WXDM
- Front Royal, Virginia; United States;
- Broadcast area: Northern Shenandoah Valley
- Frequency: 90.3 MHz
- Branding: Radio Christendom

Programming
- Format: Catholic Religious
- Affiliations: EWTN Radio

Ownership
- Owner: Christendom College; (Christendom Educational Corporation);
- Sister stations: WHFW

History
- First air date: January 18, 2013
- Call sign meaning: X (Christ)-endom

Technical information
- Licensing authority: FCC
- Facility ID: 171272
- Class: A
- ERP: 190 watts
- HAAT: −65.1 meters (−214 ft)
- Transmitter coordinates: 38°56′58.70″N 78°08′49.50″W﻿ / ﻿38.9496389°N 78.1470833°W

Links
- Public license information: Public file; LMS;
- Webcast: Listen live (via iHeartRadio)
- Website: WXDM Online

= WXDM =

WXDM is a Catholic Religious formatted broadcast radio station licensed to Front Royal, Virginia, serving the Northern Shenandoah Valley.

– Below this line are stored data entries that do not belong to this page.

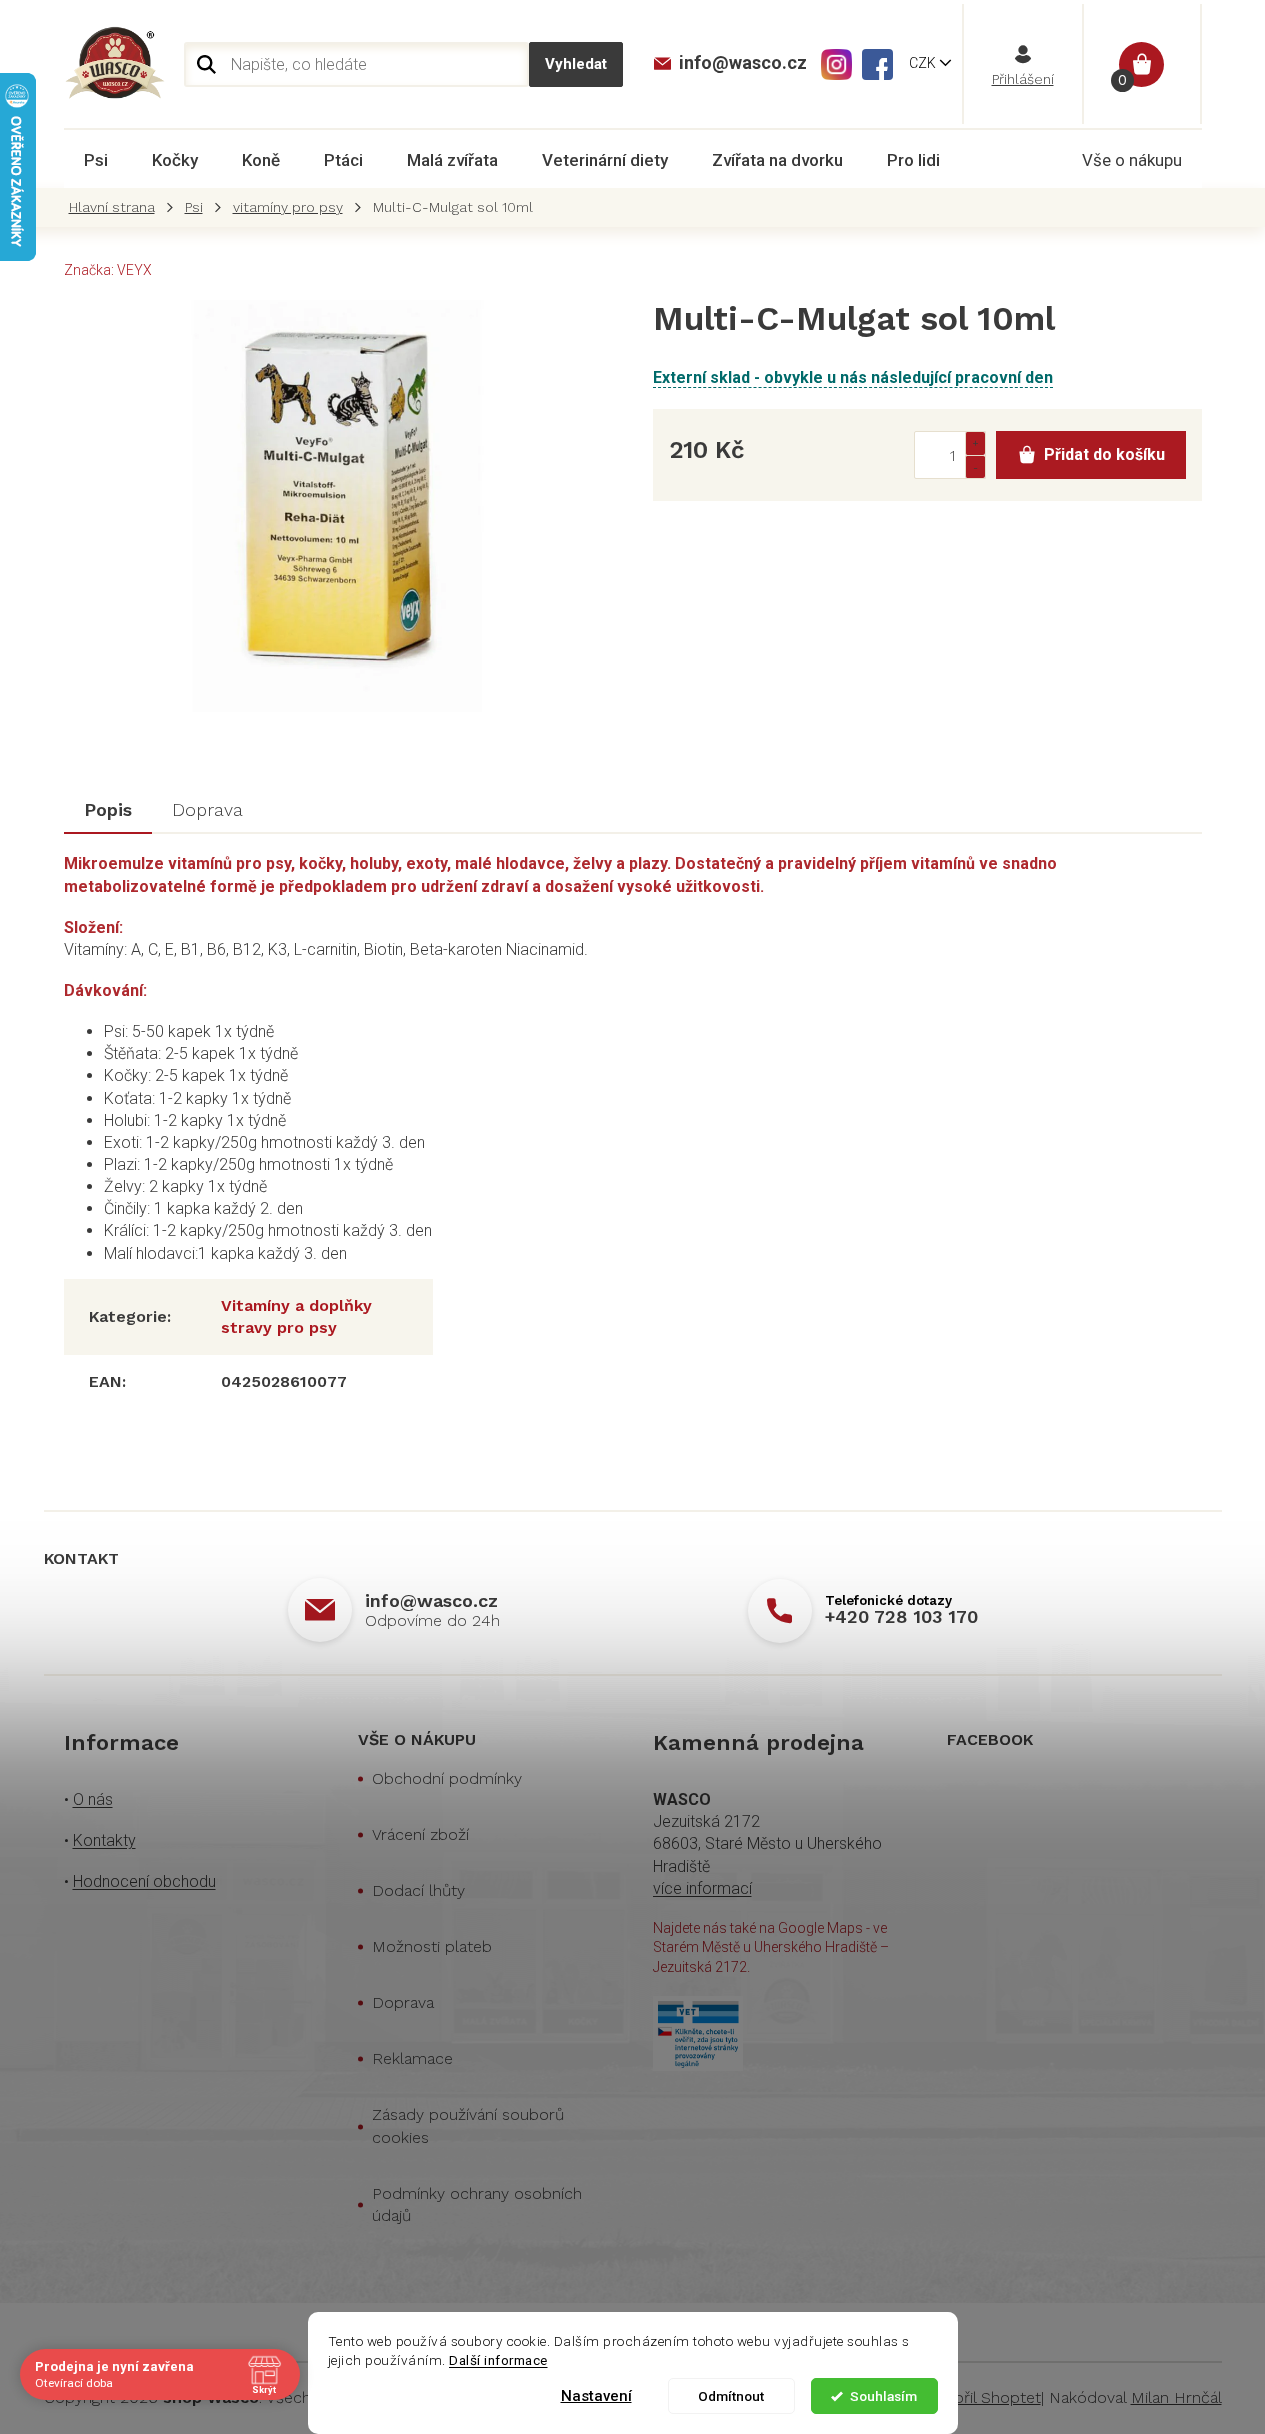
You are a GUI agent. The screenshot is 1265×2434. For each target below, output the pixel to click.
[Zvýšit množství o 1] (975, 443)
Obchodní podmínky (447, 1778)
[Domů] (117, 207)
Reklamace (412, 2058)
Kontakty (104, 1840)
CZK (924, 63)
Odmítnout (731, 2396)
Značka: (108, 270)
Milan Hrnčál (1176, 2397)
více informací (702, 1888)
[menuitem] (96, 160)
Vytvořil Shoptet (981, 2397)
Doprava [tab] (207, 809)
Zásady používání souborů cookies (468, 2125)
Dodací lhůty (418, 1890)
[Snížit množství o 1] (975, 466)
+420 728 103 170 (901, 1616)
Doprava (403, 2002)
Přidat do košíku (1104, 454)
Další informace (498, 2360)
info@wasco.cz (431, 1600)
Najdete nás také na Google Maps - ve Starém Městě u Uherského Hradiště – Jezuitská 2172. (771, 1947)
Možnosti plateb (432, 1946)
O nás (93, 1799)
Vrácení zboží (420, 1834)
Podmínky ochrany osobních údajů (477, 2204)
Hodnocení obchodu (144, 1881)
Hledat (576, 64)
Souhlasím (883, 2396)
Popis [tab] (108, 809)
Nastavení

WXDM is owned and operated by Christendom College.

==Station launch==
Bishop Paul S. Loverde of the Roman Catholic Diocese of Arlington blessed the transmitter and studios of WXDM on January 18, 2013. With the Bishop's blessing, WXDM took to the airwaves as the first Catholic radio station in the Commonwealth of Virginia.

==Simulcast==
On July 22, 2013, WXDM began simulcasting Winchester-based WHFW.